By disconnecting – and compensating – heavy industrial consumers, National Grid was able to prevent widespread power cuts to domestic consumers. But this was not a particularly severe freeze. The cause of the problem was not so much the lack of wind itself, but the UK’s increasing dependence upon wind turbines as our second biggest – and soon to be biggest, if government has its way – source of electricity. A brief spell of still high pressure air is now sufficient to throw the system into turmoil.
It is for this reason – and despite the likely personal hardship – that I am hoping that for once the Daily Express prediction of a Big Freeze comes true. As we found out during the pandemic, we – the public, media and politicians – only take crises seriously when we have to cope with them for real. Simply issuing warnings and running table-top emergency planning exercises are not enough. And so, with the UK now dangerously over-dependent upon wind power, only a 1982 type of cold snap in which temperatures plunge below zero for several weeks as the cold air above the country refuses to budge, will bring home to the proponents of the race to green Never Never Land just how many technical problems have to be resolved before we can even begin to implement the transition away from fossil fuels.
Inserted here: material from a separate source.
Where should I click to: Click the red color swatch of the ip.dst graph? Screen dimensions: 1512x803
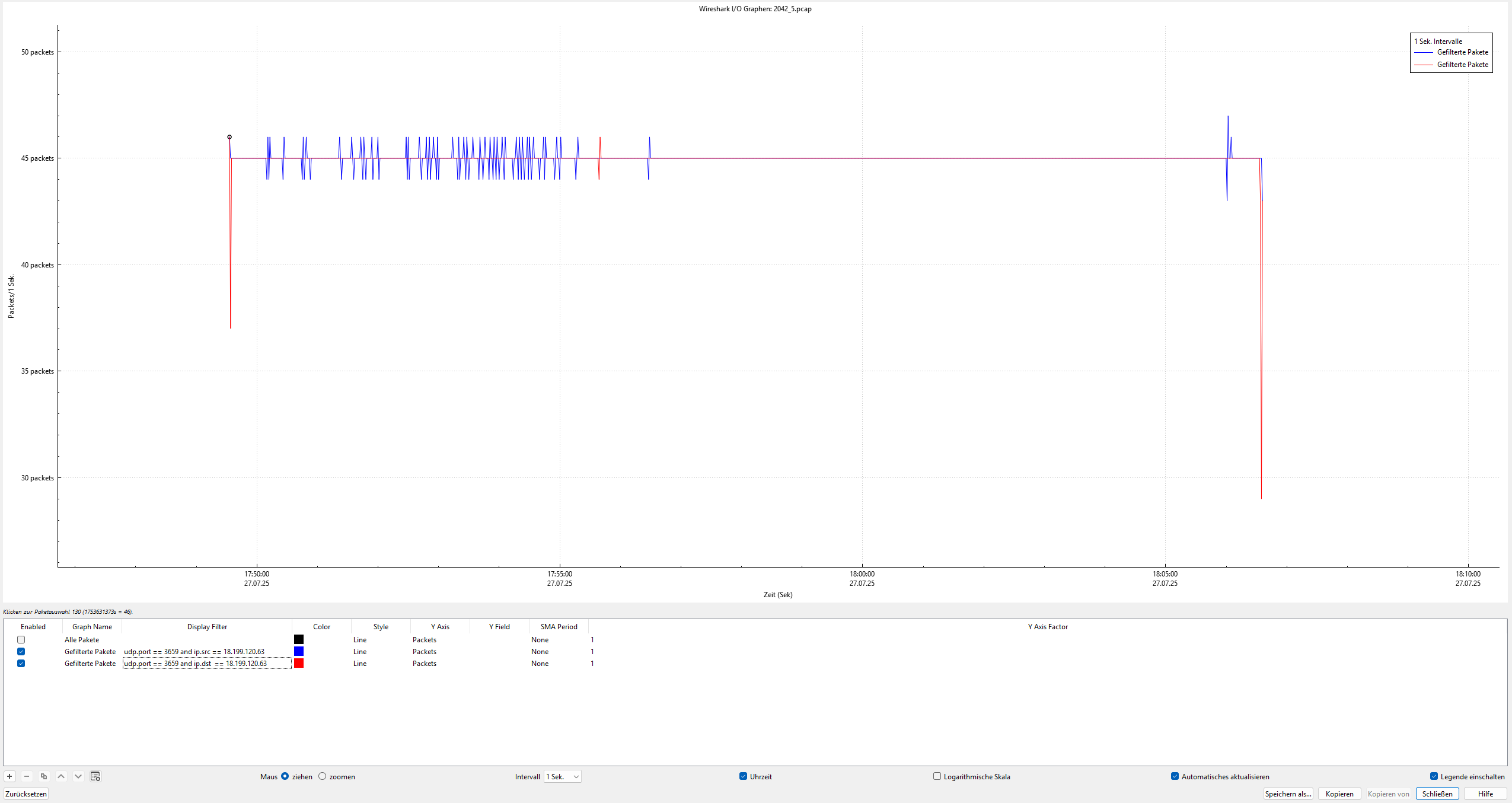pos(299,663)
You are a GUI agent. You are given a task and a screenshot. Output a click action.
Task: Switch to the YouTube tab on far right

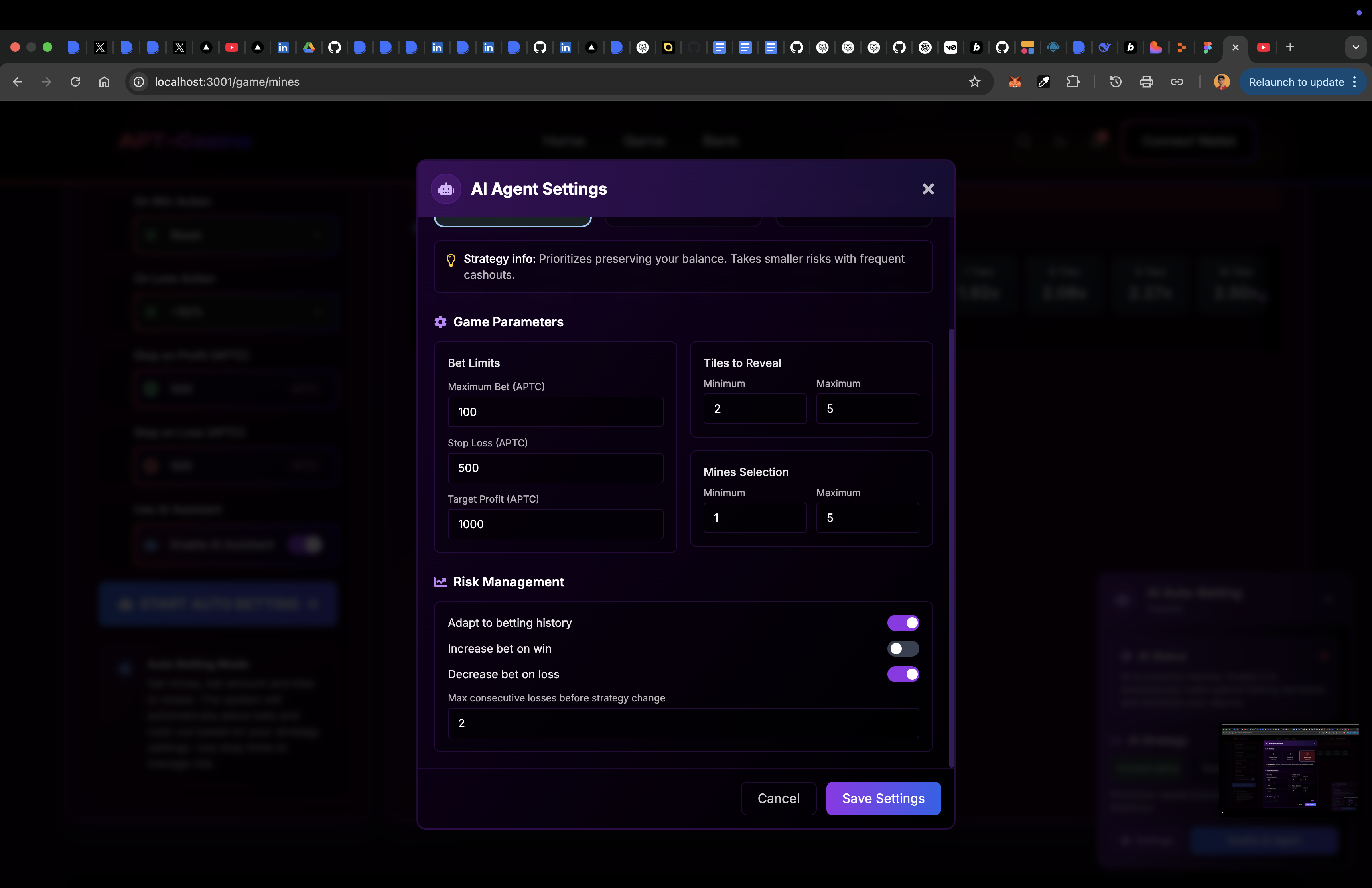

Perhaps, after we have collectively shivered in the dark (maintaining strict social distancing, of course) for a couple of weeks, with intermittent access to everything from television and the internet through to food and… dare I say it… toilet paper, we can at least have a debate about the feasibility of green growth, and whether we might need to do far more to shrink our energy dependence and de-grow a large part of our economy.
It’s a vain hope. As I said, climate change has more or less ended the prospect of the kind of winter that was common a lifetime ago. Wishing for a prolonged cold snap is likely to be about as fruitful as wishing for politicians brave enough to tell the public uncomfortable truths about the unsustainability of our current way of life. Nevertheless, sooner or later the lights will indeed be going out across Europe. And unlike a century ago, they may not come back on again.